Which way up is that J-curve?
In the FT this weekend, Erik Brynjolfsson made the case that AI-attributed productivity improvements are starting to show up in the data (also commented on by Andrew McAfee here if the FT link is paywalled):
Data released this week offers a striking corrective to the narrative that AI has yet to have an impact on the US economy as a whole. While initial reports suggested a year of steady labour expansion in the US, the new figures reveal that total payroll growth was revised downward by approximately 403,000 jobs. Crucially, this downward revision occurred while real GDP remained robust, including a 3.7 per cent growth rate in the fourth quarter. This decoupling — maintaining high output with significantly lower labour input — is the hallmark of productivity growth.

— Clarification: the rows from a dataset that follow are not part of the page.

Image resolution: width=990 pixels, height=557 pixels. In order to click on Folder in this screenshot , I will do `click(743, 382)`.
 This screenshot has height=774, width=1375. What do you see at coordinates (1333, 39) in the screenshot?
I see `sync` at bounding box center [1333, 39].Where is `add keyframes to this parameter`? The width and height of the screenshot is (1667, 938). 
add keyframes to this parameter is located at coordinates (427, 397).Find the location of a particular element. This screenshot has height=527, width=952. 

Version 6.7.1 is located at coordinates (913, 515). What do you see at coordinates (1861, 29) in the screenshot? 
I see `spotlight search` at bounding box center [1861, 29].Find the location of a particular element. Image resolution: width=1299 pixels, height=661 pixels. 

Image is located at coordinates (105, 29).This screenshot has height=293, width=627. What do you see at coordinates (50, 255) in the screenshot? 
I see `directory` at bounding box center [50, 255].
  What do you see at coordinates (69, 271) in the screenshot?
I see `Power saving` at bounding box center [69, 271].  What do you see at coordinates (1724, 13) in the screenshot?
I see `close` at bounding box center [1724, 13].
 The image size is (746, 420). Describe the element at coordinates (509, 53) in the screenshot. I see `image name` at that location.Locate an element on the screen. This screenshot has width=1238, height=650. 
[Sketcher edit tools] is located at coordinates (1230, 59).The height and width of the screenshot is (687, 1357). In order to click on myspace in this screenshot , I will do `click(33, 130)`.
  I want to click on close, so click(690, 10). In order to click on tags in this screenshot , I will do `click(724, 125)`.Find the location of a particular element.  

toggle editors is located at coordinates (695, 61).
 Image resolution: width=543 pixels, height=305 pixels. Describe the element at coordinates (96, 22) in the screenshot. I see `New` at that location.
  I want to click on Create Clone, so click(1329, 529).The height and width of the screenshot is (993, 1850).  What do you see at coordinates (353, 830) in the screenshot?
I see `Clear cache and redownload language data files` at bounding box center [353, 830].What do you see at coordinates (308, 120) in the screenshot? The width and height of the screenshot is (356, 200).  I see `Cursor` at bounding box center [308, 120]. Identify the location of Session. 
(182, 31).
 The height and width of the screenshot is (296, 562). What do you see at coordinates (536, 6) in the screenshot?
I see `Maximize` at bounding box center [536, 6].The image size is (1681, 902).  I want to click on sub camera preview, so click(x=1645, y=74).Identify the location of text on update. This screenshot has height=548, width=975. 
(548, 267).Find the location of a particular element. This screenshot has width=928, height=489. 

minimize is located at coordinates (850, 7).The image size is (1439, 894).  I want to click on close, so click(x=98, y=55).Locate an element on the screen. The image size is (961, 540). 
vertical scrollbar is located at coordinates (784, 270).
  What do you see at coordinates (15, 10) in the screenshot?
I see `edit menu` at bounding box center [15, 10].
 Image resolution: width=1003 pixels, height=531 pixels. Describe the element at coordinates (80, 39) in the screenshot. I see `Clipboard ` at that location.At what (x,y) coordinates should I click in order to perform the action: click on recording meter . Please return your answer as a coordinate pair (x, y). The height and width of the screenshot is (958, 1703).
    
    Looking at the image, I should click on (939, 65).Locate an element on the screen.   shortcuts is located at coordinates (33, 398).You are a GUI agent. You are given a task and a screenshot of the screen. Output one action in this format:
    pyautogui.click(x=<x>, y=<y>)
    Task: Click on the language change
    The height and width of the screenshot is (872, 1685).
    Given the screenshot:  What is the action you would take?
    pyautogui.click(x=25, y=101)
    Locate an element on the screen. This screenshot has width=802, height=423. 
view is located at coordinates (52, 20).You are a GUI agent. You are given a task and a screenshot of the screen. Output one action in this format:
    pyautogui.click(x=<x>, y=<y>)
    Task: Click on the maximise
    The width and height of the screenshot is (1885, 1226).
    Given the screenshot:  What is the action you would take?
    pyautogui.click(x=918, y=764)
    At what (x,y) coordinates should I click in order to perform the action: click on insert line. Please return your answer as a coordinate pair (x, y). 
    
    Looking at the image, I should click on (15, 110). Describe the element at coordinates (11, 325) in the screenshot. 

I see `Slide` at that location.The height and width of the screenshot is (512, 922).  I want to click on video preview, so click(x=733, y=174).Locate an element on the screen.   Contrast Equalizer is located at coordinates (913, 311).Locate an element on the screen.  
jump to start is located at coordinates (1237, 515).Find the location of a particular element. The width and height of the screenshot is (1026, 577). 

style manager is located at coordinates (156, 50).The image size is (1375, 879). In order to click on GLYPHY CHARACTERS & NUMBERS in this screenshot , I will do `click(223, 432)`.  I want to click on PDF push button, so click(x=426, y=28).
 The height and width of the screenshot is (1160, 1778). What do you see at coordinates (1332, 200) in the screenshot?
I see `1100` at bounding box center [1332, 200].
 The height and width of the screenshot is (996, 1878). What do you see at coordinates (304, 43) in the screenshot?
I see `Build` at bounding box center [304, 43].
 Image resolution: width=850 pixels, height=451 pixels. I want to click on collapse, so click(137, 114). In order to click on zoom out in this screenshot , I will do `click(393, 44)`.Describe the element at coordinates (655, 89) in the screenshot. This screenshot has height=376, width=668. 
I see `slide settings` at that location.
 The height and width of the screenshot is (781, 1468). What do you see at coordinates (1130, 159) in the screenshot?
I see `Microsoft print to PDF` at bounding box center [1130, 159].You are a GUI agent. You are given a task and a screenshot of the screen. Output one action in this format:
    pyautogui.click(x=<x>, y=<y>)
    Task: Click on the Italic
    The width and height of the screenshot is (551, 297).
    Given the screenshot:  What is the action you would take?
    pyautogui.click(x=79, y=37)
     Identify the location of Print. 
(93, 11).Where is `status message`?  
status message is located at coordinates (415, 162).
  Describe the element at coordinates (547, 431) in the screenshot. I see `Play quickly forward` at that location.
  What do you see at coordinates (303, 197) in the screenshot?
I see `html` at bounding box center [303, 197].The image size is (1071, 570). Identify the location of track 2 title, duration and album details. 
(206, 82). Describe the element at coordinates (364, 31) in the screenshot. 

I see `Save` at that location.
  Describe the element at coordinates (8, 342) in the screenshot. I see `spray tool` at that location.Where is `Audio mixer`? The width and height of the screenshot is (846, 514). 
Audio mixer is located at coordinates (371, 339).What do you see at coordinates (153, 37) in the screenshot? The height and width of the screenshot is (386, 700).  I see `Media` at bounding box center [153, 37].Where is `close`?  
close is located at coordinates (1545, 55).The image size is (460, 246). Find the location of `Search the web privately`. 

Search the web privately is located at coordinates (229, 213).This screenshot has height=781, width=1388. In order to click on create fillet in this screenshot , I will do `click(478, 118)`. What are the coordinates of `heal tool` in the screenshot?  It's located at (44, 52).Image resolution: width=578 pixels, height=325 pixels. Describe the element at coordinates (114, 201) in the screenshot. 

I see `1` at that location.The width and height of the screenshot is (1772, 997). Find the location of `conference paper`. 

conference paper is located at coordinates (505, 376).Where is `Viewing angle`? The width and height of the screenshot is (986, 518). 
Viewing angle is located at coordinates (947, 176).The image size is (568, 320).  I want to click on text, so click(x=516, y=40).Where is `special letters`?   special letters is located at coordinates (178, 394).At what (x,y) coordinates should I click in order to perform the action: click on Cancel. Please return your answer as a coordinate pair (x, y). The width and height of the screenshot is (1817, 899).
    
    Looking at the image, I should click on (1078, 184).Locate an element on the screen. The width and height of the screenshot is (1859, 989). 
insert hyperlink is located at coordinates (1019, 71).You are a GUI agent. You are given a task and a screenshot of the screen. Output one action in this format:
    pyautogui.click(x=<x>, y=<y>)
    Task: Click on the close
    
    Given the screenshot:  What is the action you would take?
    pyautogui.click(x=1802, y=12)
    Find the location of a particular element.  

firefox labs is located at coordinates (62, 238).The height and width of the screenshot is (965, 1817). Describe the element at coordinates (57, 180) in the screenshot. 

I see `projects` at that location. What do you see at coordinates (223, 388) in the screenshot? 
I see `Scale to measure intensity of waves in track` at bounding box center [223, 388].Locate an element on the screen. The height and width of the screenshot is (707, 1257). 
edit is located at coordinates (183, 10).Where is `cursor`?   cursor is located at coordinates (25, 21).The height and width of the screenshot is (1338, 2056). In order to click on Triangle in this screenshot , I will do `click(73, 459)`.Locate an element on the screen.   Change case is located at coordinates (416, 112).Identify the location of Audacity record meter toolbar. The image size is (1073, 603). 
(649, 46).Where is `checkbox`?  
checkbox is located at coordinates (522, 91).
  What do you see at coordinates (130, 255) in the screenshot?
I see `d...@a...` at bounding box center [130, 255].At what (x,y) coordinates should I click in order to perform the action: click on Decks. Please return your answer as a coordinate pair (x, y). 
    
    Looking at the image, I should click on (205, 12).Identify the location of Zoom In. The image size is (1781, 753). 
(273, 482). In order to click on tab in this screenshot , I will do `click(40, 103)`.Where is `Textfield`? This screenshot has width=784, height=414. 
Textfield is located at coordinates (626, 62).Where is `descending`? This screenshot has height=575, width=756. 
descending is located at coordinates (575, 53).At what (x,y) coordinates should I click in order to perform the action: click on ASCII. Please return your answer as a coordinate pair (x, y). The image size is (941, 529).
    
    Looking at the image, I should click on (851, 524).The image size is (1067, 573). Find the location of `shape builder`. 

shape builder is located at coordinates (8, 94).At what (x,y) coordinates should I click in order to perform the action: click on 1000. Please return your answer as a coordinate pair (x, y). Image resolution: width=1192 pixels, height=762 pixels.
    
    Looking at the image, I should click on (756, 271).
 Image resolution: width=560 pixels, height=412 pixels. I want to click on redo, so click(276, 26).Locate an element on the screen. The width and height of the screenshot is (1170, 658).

My own updated analysis suggests a US productivity increase of roughly 2.7 per cent for 2025. This is a near doubling from the sluggish 1.4 per cent annual average that characterised the past decade.
Does this represent the beginning of the hoped-for productivity J-curve promised by AI optimists? Or are we seeing business leaders using automation to shed jobs, whilst protecting their own, with no reduction in overall output? Or, is the mild increase in US GDP nothing to do with technology at all, and could negative payroll growth indicate recessionary dynamics down the line? We will see.
It is sad to see leaders of large, established organisations respond to abundant technological capability by cutting the junior headcount (a.k.a their future) just to appease the fickle stock-trading gods in a time of market volatility, or to protect themselves until they can exit. If ever there was a time for long-term thinking about organisational development, it is now. Maybe private companies and those owned by long-term family trusts will be among those to chart a path through this fear and end up as winners.
But for individuals trying to get by in this liminal space between old and new worlds, it could be challenging. The most empowered, high-agency individuals and teams can achieve more than ever, but many of the entry-level jobs young people have been conveyed towards since they started school may not exist (or at least in such numbers) in the near future. If you have agents to manage, you might make it. But outside tech, old-fashioned management structures demand an awful lot of pointless busy work at the base of the pyramid that might start to be replaced sooner than we think.
We need to focus on helping the best leaders move closer to the work, not retreat further into abstraction and politics. AI makes it possible to compress layers, to give experienced people direct leverage over real outcomes rather than managing proxies and reports. But that only happens if incentives shift. In many firms, status is still measured by distance from execution, and risk is minimised by preserving familiar structures. Unless those dynamics change, AI will be used to thin out the base of the pyramid while leaving its shape intact. That would generate marginal gains at best, but reduce the organisation’s capacity to explore and exploit the kind of exponential gains that Matt Shumer and Azeem Azhar believe are possible.